# [PROBLEM TO SOLVE]
Produce a word-for-word copy of the lines from the one that contains "Task: Select the test role name cell" to the final line of the data below, with all pictures dropped.

# [GIVEN ENTRIES]
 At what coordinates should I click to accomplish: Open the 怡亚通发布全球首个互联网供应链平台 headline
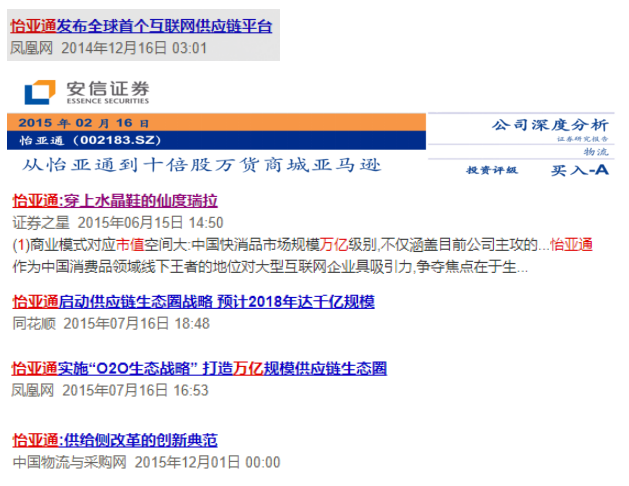(141, 26)
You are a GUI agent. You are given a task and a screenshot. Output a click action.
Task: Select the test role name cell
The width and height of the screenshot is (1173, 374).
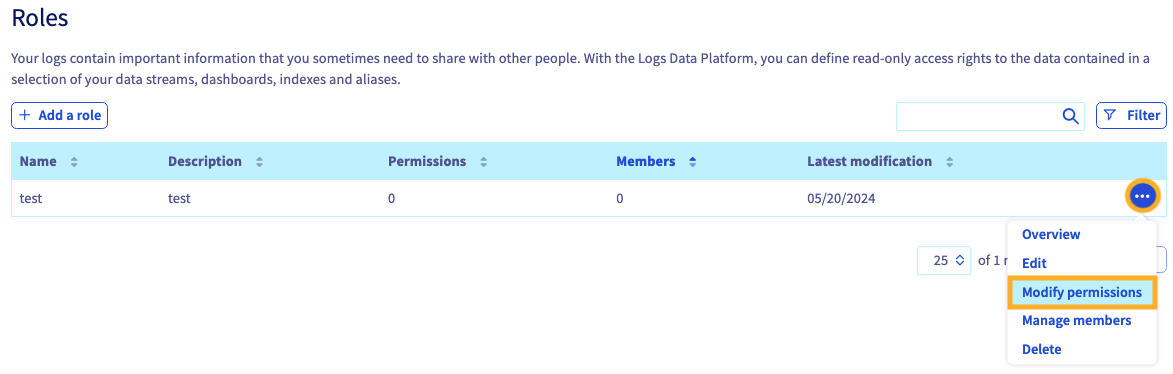(30, 199)
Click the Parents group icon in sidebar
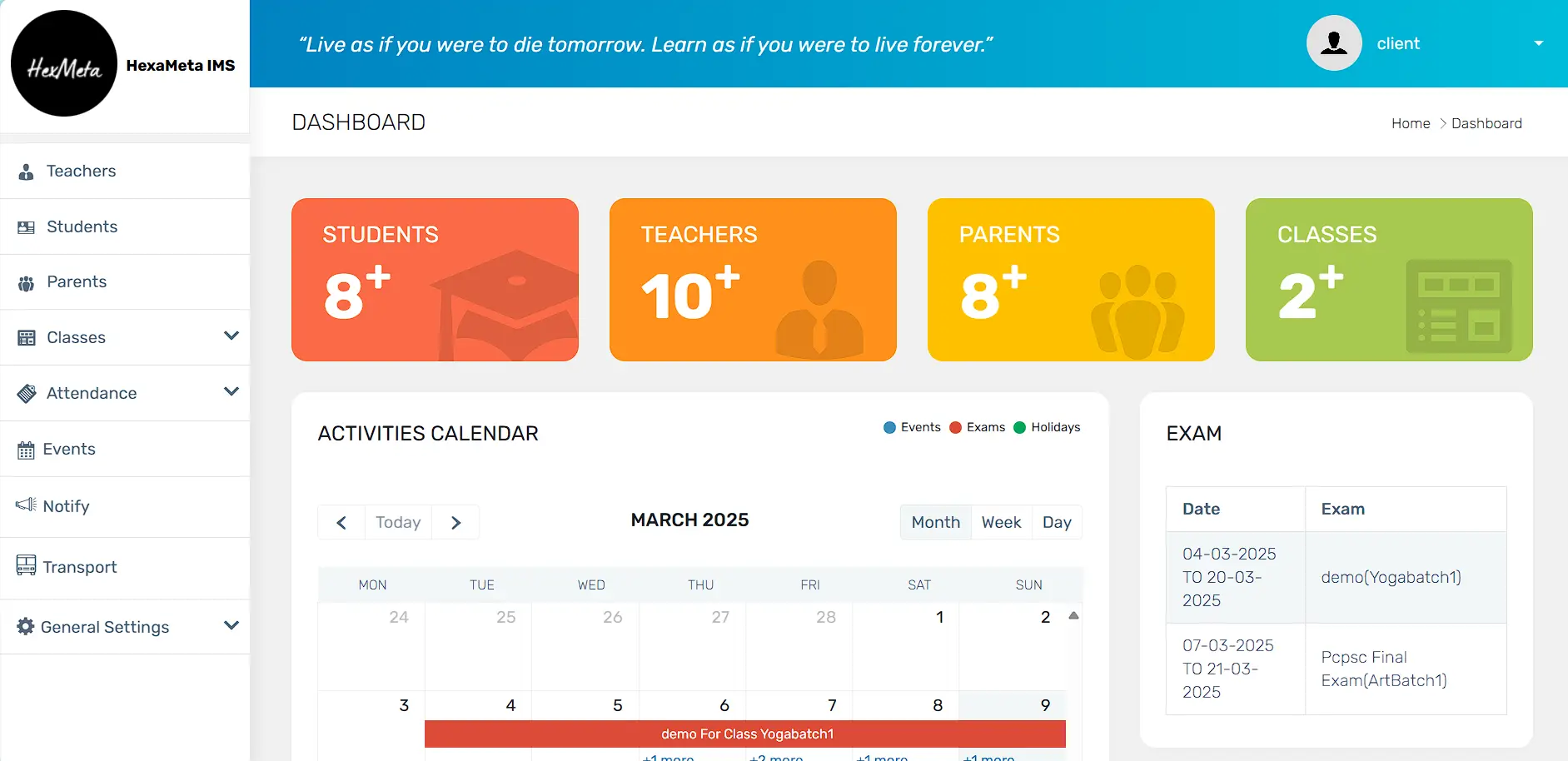Screen dimensions: 1568x761 27,283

# [REPLY]
Task: Select the test role name cell
The width and height of the screenshot is (1173, 374).
(30, 199)
Click the Parents group icon in sidebar
Screen dimensions: 1568x761 27,283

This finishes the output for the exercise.